The event, which will take place at the Hawaii Convention Center, will bring together carriers from the United States, Puerto Rico, the Virgin Islands and Guam. Delegates will discuss issues critical to the U.S. Postal Service, including proposed postal reform legislation.

U.S. Rep. Neil Abercrombie will be among the convention speakers.

Agency may have violated privacy

WASHINGTON >> The government may have broken federal privacy law when it asked airlines to turn over personal data about passengers for a test of background-check project, a senator said yesterday.

Four airlines and at least two reservation systems provided the information to the government or its contractors, the acting head of the Transportation Security Administration told a Senate committee. Some of the companies denied that.
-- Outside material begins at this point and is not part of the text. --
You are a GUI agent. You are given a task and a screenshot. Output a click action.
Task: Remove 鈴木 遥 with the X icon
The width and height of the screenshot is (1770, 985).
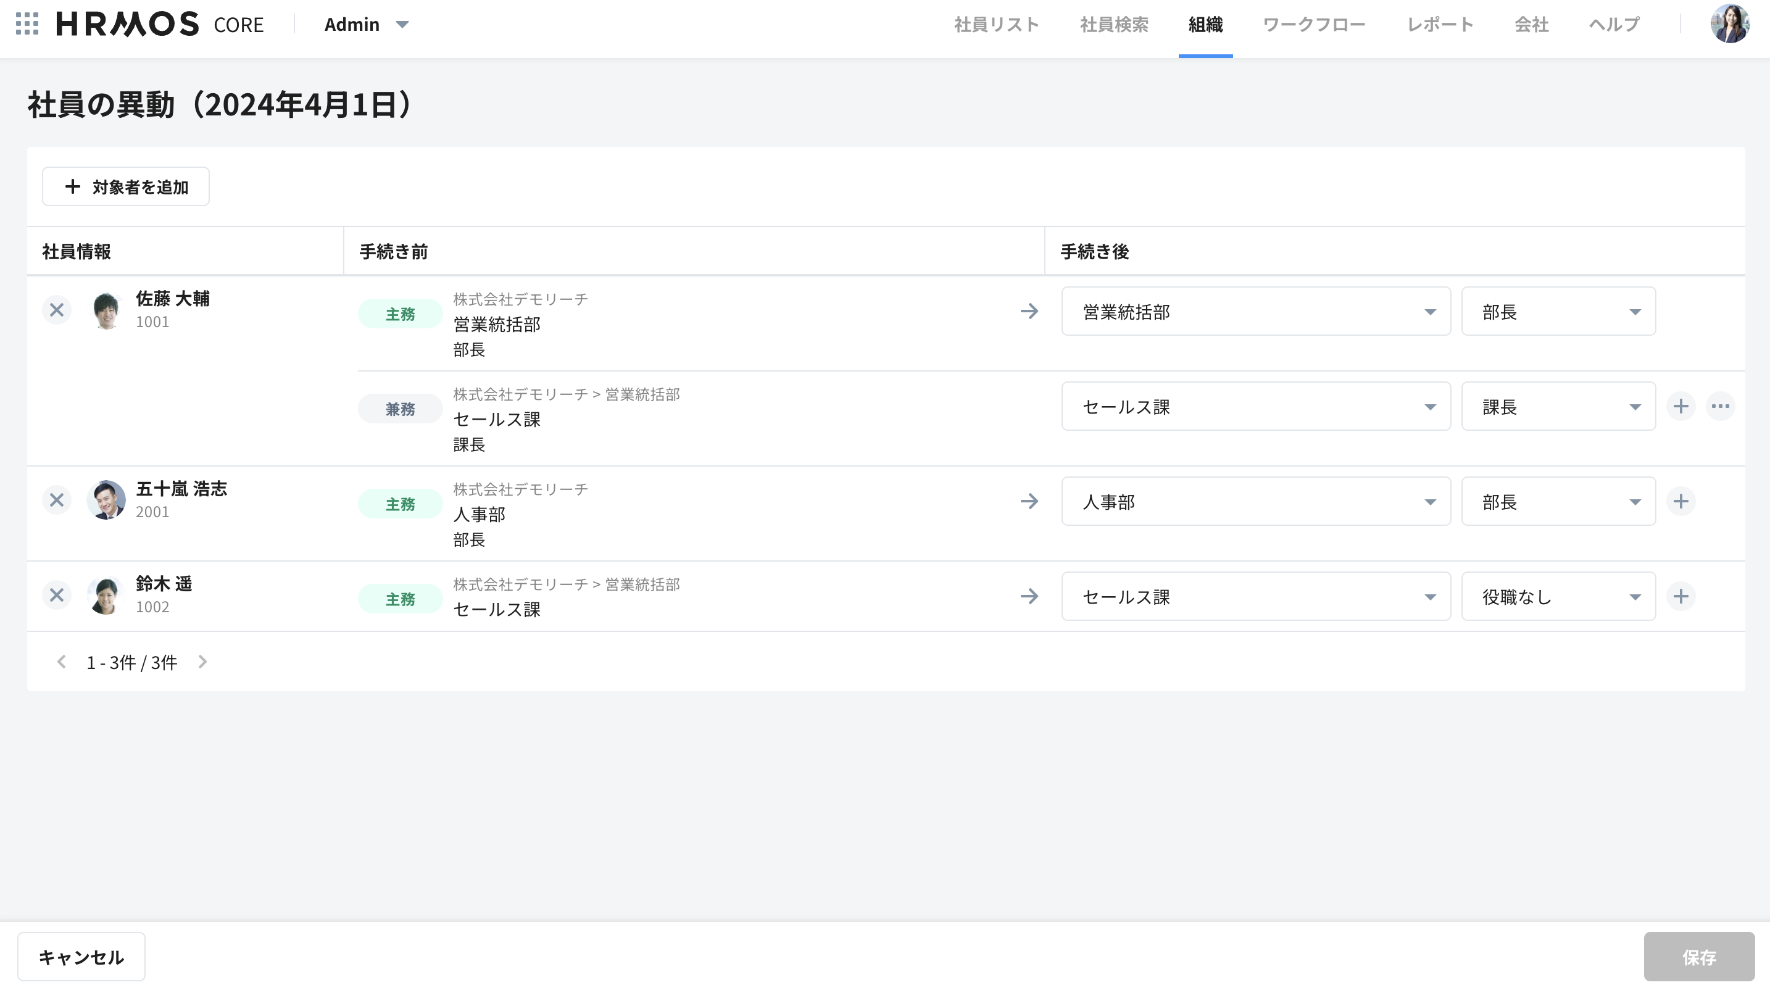[x=57, y=596]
The agency previously had said only two airlines had done so.

Sen. Joe Lieberman of Connecticut, top Democrat on the Senate Governmental Affairs Committee, said the agency "may have violated" the Privacy Act, which says the government must notify the public if it intends to collect records on people.

The law also requires that the government tell people how to find out what information is being collected about them.
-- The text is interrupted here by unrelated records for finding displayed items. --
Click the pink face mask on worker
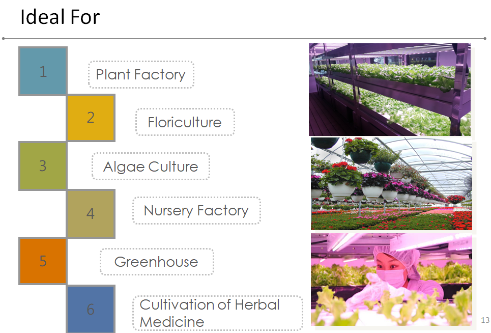 point(390,276)
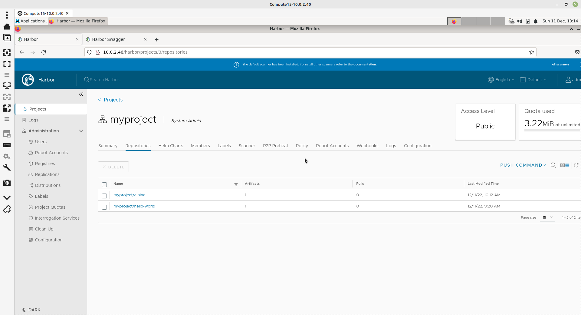Open the PUSH COMMAND dropdown
The width and height of the screenshot is (581, 315).
tap(523, 165)
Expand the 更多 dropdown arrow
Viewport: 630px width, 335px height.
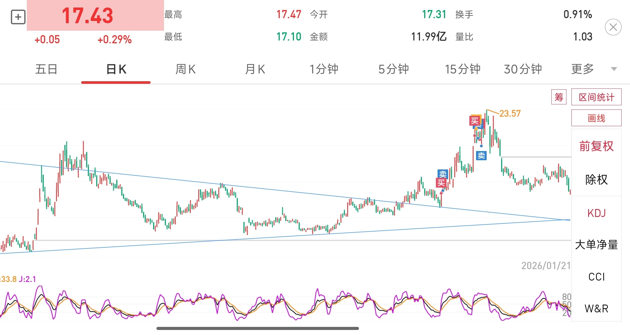pos(614,69)
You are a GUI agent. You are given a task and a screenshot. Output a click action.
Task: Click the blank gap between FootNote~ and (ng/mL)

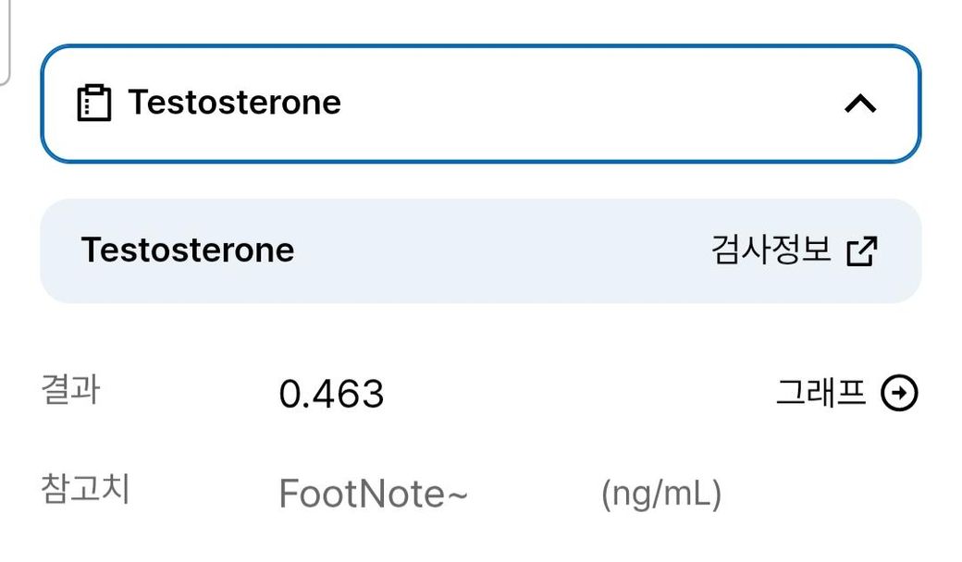pyautogui.click(x=535, y=495)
The disclosures, which Lieberman said were "disturbing," came out during a hearing on David Stone's nomination as the agency's administrator.
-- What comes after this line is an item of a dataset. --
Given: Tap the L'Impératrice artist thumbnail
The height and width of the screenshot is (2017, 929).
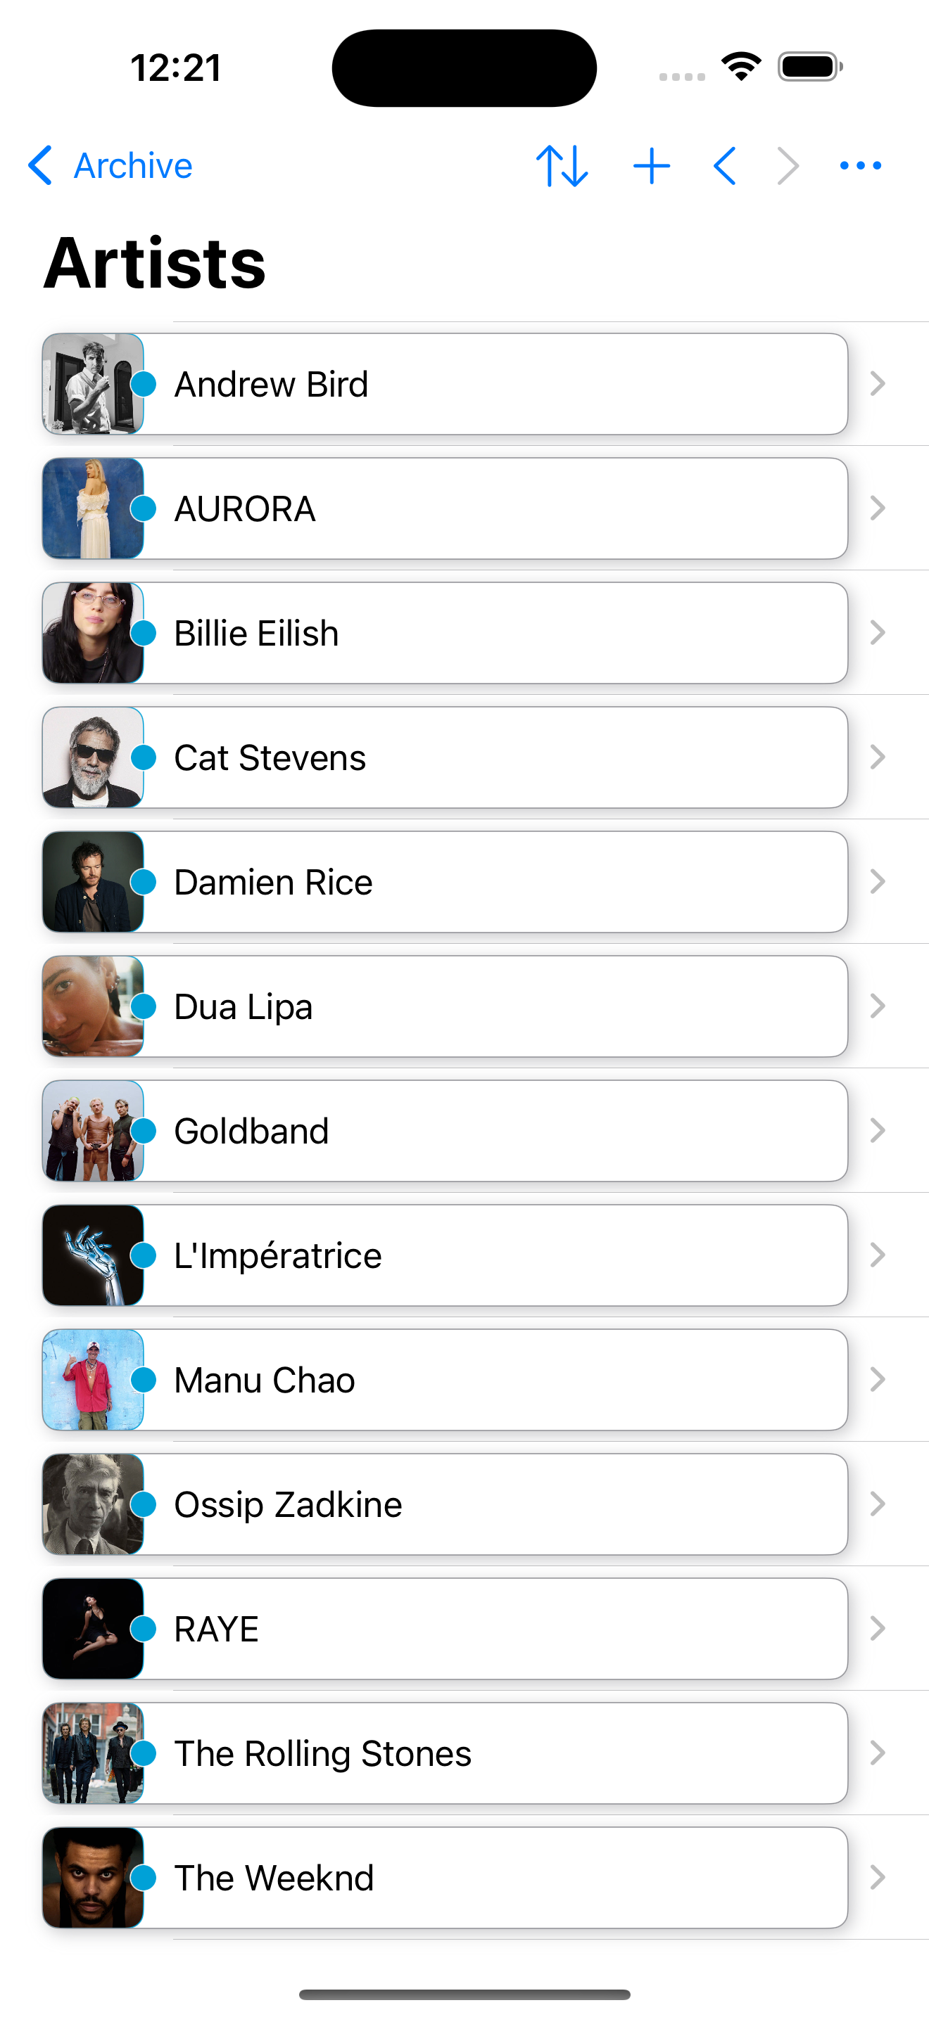Looking at the screenshot, I should pos(91,1256).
Northwest Airlines issues threat

EAGAN, Minn. >> Northwest Airlines is threatening to discipline, and possibly fire, union employees if they proceed with picketing that questions the safety and security of Northwest flights, according to a letter the airline sent to the mechanics union.

"It seems like pure intimidation," said Jim Atkinson, president of Local 33 of the Aircraft Mechanics Fraternal Association. The mechanics and the Professional Flight Attendants Association had planned to conduct informational picketing on July 2 at the Minneapolis-St. Paul International Airport.

The union members planned to picket to raise awareness of the company's practice of having overseas and third-party repair stations do maintenance on Northwest aircraft. They say maintenance performed in other countries poses a security risk.

"Any suggestion that safety or security has been compromised at Northwest is both false and highly damaging to Northwest's business," Northwest labor relations Vice President Julie Hagen Showers said in a June 18 letter to the mechanics union, which was posted on the union Web site yesterday.